Listed records: Begin
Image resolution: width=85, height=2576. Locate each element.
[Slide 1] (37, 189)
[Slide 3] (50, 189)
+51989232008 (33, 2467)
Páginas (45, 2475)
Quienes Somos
Listed records: End
» **Requirement**:
A verbatim restatement of all the entries above is required.

» **Response box**:
Image resolution: width=85, height=2576. Locate each element.
[Slide 1] (37, 189)
[Slide 3] (50, 189)
+51989232008 (33, 2467)
Páginas (45, 2475)
Quienes Somos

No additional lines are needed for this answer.